Maybe I’m projecting. Regardless, it’s a damn good record, with soaring vocals by this generation’s version of Kate Bush, only if Kate Bush wasn’t a flighty mystical weirdo. Or maybe she’s this generation’s Marianne Faithful, if Marianne Faithful didn’t smoke so much that she ended up sounding like those guys who walk around Wal-Mart attached to oxygen tanks. Then again, maybe she’s this generation’s Joni Mitchell without the cocaine and the Neil Young connection and without being an unrepentant hippie. Maybe this whole column is just one long rambling cry for help. Or maybe, just maybe, it’s a call to arms, urging you to take a chance and buy a CD that has absolutely nothing to do with “punk.” You can just float along through your life, taking whatever comes your way, whether it’s a fractured skull in a lonely stairwell or a deliciously greasy hot dog in the company cafeteria or yet another Ramones-sound-a-like band from West Bumfuk…or you can make a decision, take a leap, grasp control of your life and your stereo. Get At Sea by Emily Grogan from One Way Productions, http://www.onewayproductions.com/, and make a statement about yourself.
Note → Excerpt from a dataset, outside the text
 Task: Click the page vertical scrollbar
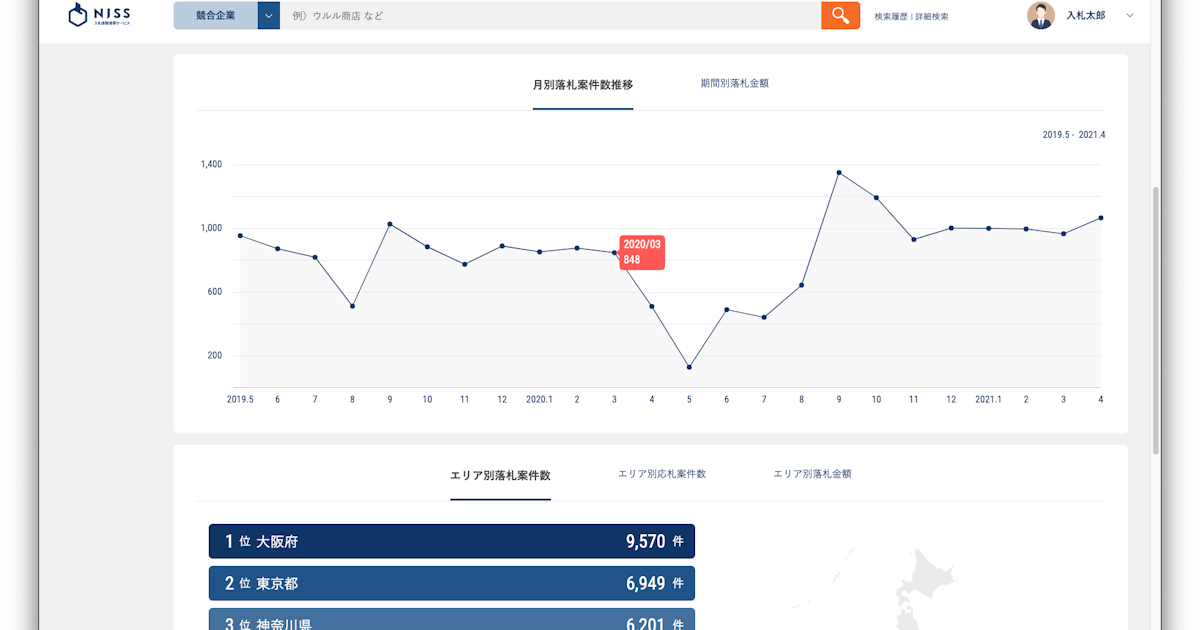tap(1156, 320)
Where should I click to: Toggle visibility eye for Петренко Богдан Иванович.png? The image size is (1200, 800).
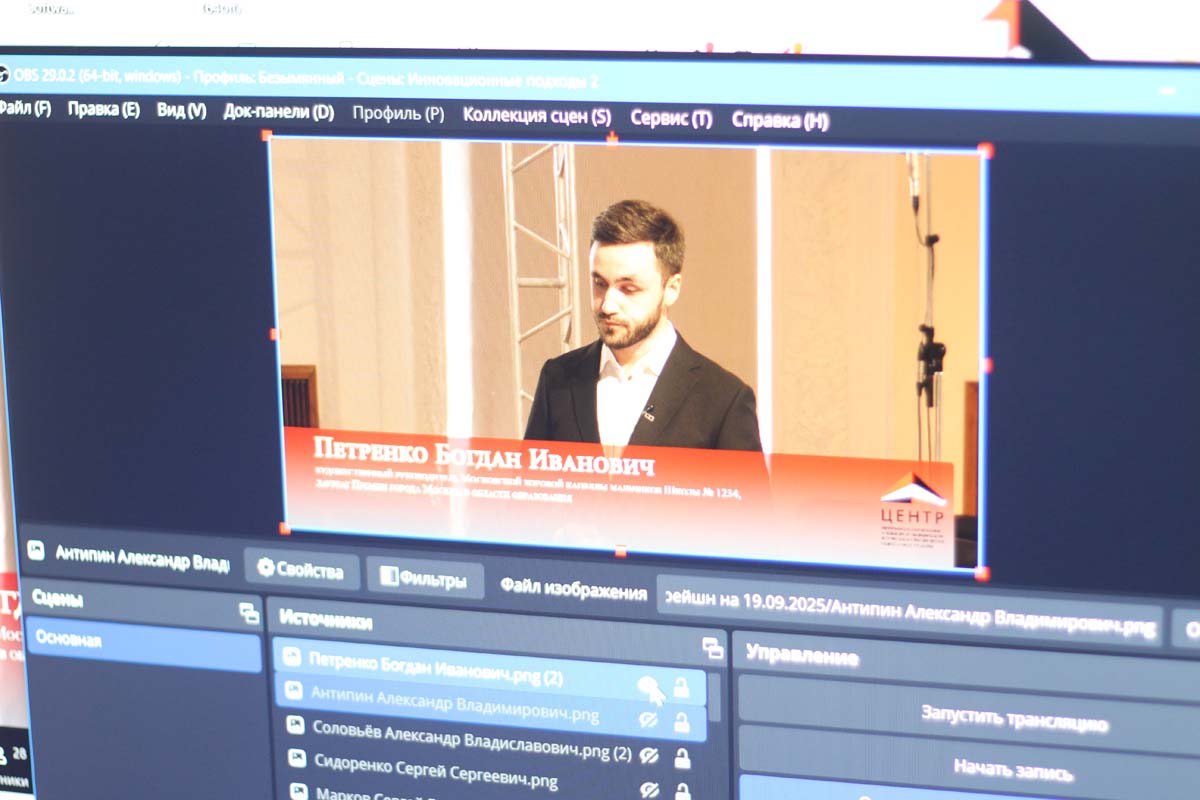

Let the universe know that you are in charge of you, that things like fate and tradition and habit and destiny and peer pressure have no power over you. Stand up and shout at the top of your lungs, “I’m bored as hell and I’m not going to take it anymore! I’m not going to limit myself to listening only to records from Douchemaster and Deadbeat and TKO.” Not that you shouldn’t listen to anything from those venerable punk/garage labels we’ve come to know and love or that you should throw away your old Boys records. I’m just saying you should allow yourself the opportunity to check out some other underground music. Let yourself believe in the possibility that a drop dead gorgeous woman with an acoustic guitar and an IQ way higher than yours could make music that would touch you and change you, music that will make you feel and make you think at the same time.